Copy out everything from the line containing "Task: Select the" down to the line containing "Action: pos(104,615)", requests included, and offset every coordinate in the answers by adding 136.

» Listed records:
----
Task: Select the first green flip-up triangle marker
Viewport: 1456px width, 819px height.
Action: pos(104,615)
----
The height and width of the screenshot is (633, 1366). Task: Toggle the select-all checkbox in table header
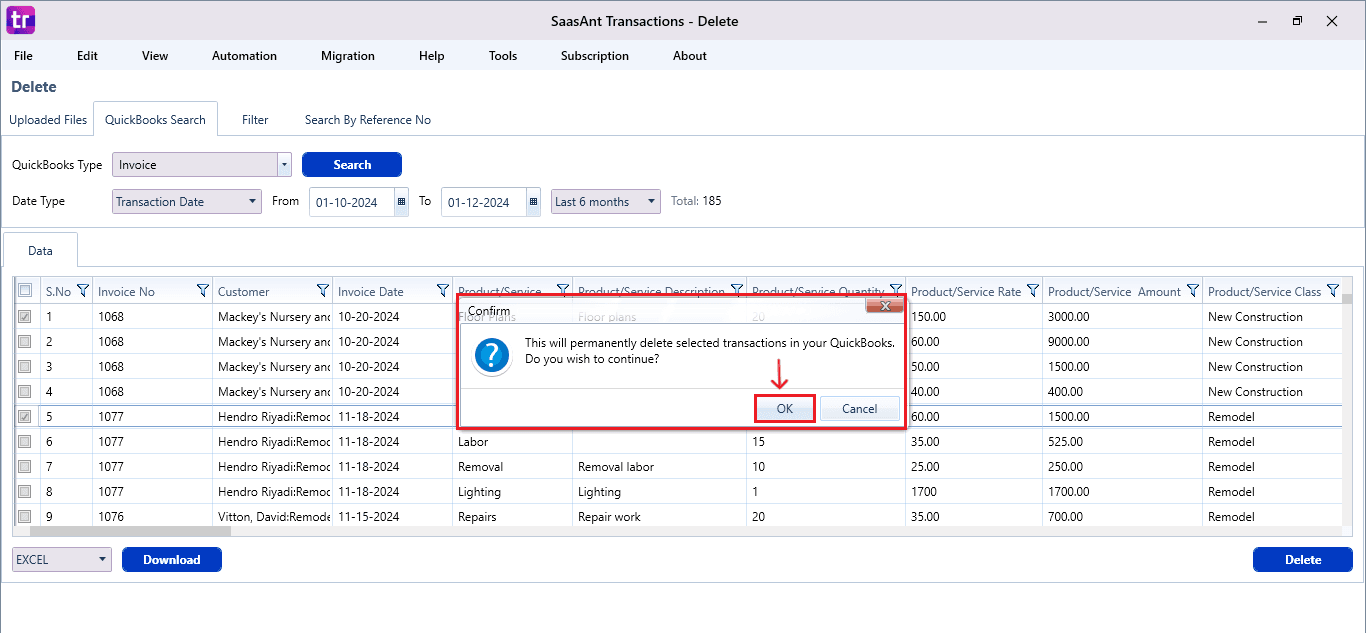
----
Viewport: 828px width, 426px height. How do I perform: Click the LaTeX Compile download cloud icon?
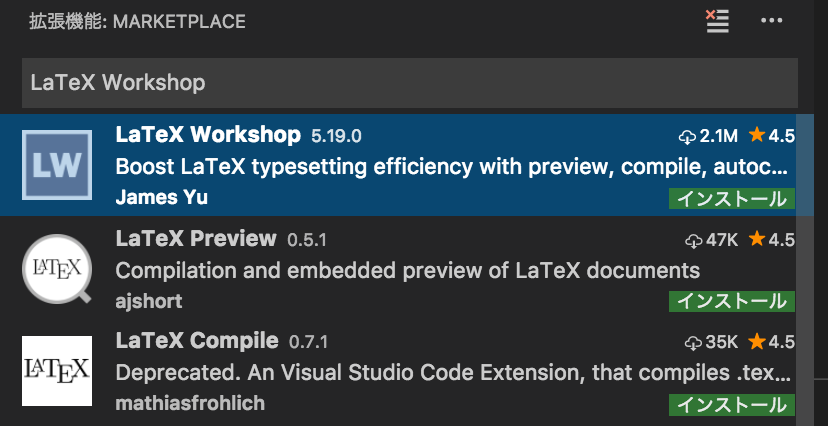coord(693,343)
----
» Answer:
Task: Select the first green flip-up triangle marker
Viewport: 1456px width, 819px height.
Action: pos(240,751)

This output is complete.